* EXERCISE DESCRIPTION
Start at the line with "Task: Click the help question mark icon" in the records below, stop at the line with "Viewport: 1256px width, 707px height.", and return every line in that span exactly, the two end lines included.

* RECORDS TO USE
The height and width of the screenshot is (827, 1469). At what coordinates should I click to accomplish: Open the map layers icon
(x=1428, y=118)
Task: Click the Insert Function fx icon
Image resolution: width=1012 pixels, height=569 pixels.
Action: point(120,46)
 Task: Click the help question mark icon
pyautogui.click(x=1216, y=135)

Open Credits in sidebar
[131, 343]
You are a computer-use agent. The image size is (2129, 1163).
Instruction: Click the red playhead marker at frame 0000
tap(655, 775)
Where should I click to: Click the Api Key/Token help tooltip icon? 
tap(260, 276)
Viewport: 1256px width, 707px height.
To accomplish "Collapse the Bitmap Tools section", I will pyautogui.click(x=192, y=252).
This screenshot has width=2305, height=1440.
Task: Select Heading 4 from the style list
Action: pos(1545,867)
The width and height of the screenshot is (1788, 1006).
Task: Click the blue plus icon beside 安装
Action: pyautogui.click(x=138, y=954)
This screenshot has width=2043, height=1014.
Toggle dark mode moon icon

* EXPECTED ANSWER
 Task: Click the help question mark icon
pyautogui.click(x=1216, y=135)

Open Credits in sidebar
[131, 343]
You are a computer-use agent. The image size is (2129, 1163).
Instruction: Click the red playhead marker at frame 0000
tap(655, 775)
Where should I click to: Click the Api Key/Token help tooltip icon? 
tap(260, 276)
Viewport: 1256px width, 707px height.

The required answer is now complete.